---------- DOCUMENT EXCERPT
Yanagihara (The People in the Trees, 2013) takes the still-bold leap of writing about characters who don’t share her background; in addition to being male, JB is African-American, Malcolm has a black father and white mother, Willem is white, and “Jude’s race was undetermined”—deserted at birth, he was raised in a monastery and had an unspeakably traumatic childhood that’s revealed slowly over the course of the book. Two of them are gay, one straight and one bisexual. There isn’t a single significant female character, and for a long novel, there isn’t much plot. There aren’t even many markers of what’s happening in the outside world; Jude moves to a loft in SoHo as a young man, but we don’t see the neighborhood change from gritty artists’ enclave to glitzy tourist destination. What we get instead is an intensely interior look at the friends’ psyches and relationships, and it’s utterly enthralling. The four men think about work and creativity and success and failure; they cook for each other, compete with each other and jostle for each other’s affection. JB bases his entire artistic career on painting portraits of his friends, while Malcolm takes care of them by designing their apartments and houses. When Jude, as an adult, is adopted by his favorite Harvard law professor, his friends join him for Thanksgiving in Cambridge every year. And when Willem becomes a movie star, they all bask in his glow. Eventually, the tone darkens and the story narrows to focus on Jude as the pain of his past cuts deep into his carefully constructed life.
--------------------
---------- RECORDS SUPPLIED
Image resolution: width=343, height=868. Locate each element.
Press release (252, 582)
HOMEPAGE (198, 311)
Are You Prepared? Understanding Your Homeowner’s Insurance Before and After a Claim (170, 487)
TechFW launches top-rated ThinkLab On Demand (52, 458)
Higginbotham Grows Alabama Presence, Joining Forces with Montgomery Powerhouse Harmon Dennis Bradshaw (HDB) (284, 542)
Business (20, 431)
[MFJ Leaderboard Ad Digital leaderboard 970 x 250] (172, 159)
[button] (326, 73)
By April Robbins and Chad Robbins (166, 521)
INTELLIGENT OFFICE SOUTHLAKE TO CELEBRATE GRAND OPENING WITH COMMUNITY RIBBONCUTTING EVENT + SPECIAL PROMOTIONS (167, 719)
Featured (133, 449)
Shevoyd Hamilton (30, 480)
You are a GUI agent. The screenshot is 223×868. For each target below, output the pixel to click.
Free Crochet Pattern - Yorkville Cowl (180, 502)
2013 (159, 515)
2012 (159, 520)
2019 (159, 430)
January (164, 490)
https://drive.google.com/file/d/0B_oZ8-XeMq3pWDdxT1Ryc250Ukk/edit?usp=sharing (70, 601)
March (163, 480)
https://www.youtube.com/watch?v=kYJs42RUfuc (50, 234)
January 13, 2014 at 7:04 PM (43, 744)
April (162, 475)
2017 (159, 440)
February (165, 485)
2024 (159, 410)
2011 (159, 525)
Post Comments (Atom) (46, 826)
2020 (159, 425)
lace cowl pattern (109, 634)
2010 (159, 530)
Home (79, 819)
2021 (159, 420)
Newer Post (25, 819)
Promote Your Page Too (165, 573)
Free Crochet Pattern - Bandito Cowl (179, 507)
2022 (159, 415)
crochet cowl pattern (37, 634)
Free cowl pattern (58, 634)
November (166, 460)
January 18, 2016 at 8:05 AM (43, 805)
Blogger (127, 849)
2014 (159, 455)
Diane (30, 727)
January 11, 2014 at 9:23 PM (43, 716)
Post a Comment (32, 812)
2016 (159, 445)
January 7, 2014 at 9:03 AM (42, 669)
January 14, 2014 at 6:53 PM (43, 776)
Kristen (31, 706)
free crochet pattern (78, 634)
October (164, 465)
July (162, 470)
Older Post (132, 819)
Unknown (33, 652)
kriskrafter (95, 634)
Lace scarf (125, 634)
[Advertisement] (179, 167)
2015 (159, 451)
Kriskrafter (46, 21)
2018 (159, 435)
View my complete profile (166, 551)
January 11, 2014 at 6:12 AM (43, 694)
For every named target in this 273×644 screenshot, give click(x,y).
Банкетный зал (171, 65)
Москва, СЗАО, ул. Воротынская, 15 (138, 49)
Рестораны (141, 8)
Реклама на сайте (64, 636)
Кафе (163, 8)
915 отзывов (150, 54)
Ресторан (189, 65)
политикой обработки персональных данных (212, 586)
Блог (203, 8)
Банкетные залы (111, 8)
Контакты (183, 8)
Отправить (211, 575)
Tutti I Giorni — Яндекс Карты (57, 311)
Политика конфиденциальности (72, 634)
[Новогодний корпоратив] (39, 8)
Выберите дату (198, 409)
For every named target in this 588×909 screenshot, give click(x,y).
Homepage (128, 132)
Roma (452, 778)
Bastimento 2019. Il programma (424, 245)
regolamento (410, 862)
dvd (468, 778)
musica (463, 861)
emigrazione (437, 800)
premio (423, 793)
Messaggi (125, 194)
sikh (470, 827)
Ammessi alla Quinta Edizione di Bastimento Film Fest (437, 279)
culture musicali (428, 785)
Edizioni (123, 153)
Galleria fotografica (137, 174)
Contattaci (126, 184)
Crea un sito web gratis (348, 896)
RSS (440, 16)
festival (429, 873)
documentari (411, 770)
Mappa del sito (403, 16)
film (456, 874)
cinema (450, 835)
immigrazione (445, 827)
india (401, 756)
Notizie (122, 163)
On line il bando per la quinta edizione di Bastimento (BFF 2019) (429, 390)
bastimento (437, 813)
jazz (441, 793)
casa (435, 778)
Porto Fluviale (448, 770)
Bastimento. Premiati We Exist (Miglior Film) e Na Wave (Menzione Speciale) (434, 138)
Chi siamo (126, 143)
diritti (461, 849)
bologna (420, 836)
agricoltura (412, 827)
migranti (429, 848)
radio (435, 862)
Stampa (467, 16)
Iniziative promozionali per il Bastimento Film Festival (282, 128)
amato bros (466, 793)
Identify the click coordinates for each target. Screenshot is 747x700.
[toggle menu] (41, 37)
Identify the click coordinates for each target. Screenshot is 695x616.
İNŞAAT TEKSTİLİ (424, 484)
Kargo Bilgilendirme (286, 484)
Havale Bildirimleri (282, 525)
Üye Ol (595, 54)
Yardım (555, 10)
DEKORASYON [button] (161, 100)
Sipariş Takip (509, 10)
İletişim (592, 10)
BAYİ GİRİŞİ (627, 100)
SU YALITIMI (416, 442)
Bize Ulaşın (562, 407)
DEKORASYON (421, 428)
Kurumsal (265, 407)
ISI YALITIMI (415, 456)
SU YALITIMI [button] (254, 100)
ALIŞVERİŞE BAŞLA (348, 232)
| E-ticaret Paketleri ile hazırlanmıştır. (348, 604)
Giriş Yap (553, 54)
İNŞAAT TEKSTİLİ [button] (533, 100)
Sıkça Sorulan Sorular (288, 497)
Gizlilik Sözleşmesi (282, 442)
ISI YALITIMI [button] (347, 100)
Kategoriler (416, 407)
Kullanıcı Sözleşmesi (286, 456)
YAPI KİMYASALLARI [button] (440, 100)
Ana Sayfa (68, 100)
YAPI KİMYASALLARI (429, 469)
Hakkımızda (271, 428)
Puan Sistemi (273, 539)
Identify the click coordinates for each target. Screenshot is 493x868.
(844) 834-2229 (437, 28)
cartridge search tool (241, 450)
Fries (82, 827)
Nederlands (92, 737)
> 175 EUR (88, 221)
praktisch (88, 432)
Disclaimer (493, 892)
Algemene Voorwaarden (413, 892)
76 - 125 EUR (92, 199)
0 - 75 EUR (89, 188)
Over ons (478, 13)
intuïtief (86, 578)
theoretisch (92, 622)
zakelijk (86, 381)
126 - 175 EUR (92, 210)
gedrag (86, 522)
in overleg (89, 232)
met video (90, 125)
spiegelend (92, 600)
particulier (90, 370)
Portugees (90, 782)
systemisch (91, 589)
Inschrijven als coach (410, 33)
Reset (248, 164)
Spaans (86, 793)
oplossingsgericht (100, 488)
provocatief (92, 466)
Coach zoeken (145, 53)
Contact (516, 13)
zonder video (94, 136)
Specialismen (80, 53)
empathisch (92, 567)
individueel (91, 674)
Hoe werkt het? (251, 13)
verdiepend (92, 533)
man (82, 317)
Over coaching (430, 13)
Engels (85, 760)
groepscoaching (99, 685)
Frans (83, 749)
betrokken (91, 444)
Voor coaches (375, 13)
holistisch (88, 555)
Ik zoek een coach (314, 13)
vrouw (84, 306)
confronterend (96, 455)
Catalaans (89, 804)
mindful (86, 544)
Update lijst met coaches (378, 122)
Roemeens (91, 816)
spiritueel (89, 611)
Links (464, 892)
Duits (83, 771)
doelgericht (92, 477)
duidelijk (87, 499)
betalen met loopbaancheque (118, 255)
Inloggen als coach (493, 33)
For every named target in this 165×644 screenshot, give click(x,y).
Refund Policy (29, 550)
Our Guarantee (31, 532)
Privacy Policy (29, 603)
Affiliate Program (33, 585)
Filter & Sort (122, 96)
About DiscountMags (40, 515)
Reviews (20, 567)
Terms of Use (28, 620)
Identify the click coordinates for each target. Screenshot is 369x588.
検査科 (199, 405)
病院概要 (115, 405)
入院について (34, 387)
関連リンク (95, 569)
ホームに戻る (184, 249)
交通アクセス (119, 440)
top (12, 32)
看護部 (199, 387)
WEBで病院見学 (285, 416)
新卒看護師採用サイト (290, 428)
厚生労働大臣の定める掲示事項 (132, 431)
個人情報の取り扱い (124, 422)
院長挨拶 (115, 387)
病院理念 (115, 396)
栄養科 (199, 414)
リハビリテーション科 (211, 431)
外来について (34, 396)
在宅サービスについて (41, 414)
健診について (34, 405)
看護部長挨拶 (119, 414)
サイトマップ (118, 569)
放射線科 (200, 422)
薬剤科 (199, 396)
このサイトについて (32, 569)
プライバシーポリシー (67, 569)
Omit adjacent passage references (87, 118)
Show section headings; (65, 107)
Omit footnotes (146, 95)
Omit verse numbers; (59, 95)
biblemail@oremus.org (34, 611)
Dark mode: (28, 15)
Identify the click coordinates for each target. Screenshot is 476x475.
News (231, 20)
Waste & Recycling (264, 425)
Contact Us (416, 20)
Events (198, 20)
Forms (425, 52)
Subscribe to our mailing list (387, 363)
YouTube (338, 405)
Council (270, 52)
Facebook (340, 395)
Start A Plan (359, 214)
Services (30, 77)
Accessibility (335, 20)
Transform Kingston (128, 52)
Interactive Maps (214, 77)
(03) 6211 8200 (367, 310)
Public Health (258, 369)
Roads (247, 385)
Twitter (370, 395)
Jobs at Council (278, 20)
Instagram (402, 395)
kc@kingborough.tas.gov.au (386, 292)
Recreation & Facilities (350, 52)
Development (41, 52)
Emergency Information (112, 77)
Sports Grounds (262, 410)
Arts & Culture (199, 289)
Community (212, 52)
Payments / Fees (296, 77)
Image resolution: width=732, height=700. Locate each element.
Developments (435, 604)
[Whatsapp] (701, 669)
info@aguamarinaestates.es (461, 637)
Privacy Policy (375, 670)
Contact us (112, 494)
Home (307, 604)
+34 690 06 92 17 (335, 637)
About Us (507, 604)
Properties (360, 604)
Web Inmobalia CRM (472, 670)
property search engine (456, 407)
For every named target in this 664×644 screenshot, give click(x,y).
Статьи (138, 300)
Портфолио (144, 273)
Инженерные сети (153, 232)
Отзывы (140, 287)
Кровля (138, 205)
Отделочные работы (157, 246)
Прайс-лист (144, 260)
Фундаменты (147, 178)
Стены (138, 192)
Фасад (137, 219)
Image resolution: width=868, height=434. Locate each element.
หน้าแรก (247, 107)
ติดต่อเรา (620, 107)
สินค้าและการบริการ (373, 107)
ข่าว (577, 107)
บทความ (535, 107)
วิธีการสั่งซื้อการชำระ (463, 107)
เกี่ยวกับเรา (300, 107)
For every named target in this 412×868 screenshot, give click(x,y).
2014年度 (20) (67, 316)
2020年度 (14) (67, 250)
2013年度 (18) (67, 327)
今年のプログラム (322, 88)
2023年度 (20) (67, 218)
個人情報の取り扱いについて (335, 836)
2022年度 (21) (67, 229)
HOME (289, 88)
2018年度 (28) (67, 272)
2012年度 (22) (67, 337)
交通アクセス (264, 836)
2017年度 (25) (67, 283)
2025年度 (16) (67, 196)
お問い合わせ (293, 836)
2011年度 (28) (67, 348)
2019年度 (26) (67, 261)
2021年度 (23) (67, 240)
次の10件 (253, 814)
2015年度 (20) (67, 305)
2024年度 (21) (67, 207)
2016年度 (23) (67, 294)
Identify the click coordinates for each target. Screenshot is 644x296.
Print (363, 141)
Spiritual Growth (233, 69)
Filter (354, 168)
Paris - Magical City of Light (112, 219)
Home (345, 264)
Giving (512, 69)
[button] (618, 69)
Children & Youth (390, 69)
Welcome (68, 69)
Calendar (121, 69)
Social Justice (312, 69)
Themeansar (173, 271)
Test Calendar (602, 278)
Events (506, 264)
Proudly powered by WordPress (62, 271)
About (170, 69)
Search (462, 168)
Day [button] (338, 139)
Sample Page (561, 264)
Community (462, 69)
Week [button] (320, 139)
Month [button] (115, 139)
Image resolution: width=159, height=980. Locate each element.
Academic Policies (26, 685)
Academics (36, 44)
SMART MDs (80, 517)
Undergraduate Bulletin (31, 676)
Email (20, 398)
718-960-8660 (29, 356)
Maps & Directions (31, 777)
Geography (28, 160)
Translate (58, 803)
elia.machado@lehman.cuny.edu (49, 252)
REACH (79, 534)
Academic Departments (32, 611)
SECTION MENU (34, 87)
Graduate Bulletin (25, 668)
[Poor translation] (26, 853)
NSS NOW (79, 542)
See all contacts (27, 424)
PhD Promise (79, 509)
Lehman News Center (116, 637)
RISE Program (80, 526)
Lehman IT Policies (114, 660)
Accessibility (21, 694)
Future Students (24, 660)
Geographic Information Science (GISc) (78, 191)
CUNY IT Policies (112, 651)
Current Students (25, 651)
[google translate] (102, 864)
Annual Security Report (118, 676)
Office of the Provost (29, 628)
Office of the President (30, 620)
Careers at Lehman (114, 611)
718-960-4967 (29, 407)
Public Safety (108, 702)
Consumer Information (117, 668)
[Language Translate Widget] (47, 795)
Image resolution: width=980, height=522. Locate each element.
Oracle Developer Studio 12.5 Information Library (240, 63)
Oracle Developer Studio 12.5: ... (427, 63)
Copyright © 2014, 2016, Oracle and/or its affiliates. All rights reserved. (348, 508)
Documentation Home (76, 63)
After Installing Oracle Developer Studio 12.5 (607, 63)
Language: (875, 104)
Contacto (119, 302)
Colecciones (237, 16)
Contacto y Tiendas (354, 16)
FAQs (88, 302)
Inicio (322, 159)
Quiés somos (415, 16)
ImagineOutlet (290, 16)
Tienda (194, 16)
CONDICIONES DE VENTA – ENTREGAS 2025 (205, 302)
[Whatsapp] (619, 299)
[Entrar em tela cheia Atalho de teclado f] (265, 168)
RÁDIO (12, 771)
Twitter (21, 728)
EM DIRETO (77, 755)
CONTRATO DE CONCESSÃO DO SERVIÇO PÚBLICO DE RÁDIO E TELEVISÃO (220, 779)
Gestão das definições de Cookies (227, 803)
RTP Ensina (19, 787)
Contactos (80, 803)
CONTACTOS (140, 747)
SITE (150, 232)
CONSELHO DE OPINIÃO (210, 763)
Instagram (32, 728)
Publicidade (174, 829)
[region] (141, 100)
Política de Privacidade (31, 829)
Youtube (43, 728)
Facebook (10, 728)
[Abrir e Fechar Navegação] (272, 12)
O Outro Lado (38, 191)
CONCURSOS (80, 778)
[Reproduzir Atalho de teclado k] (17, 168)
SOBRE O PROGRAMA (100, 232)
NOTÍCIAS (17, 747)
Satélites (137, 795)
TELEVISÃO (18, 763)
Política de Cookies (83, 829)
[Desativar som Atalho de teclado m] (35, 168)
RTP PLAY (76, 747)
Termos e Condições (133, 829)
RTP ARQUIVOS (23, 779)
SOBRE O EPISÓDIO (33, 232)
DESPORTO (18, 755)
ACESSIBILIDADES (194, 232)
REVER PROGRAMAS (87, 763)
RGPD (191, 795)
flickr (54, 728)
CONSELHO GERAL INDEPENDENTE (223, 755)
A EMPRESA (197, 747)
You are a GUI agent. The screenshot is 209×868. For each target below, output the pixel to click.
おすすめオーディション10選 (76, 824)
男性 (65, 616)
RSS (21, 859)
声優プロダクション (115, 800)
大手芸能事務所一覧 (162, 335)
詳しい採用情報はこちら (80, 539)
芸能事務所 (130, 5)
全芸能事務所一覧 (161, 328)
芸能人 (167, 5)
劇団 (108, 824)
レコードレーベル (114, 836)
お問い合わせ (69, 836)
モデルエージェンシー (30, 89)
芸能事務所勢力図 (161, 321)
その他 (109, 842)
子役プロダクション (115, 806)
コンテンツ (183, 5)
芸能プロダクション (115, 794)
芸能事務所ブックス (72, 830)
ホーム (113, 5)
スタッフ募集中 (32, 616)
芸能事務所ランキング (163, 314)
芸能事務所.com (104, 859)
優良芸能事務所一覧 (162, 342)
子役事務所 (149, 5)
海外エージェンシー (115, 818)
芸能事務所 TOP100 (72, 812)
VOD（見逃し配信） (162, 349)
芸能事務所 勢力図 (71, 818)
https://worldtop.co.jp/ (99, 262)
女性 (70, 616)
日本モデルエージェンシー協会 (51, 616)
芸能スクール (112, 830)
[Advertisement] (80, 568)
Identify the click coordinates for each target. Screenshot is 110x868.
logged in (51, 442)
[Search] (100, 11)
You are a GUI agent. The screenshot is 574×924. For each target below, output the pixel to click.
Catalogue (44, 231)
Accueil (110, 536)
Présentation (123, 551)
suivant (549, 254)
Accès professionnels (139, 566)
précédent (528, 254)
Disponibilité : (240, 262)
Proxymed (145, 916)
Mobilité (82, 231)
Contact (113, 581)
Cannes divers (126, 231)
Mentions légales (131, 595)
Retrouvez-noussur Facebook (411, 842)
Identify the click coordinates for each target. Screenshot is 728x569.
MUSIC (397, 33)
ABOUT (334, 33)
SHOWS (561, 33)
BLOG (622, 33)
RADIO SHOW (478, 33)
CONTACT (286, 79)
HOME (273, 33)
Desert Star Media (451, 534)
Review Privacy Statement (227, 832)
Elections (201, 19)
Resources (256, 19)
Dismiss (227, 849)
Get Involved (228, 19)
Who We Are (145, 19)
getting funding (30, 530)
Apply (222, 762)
--------------------
Translate this sentence from the book review into Spanish: "And when Willem becomes a movie star, they all bask in his glow."

Y cuando Willem se convierte en estrella de cine, todos se bañan en su resplandor.